#### PROVIDED DATA:
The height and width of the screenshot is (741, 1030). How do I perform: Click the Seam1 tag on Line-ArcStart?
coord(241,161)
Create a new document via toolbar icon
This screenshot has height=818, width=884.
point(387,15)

#### WHAT YOU WILL DO:
Repeat the data exactly as it was given above.

#### TASK RESPONSE:
The height and width of the screenshot is (741, 1030). How do I perform: Click the Seam1 tag on Line-ArcStart?
coord(241,161)
Create a new document via toolbar icon
This screenshot has height=818, width=884.
point(387,15)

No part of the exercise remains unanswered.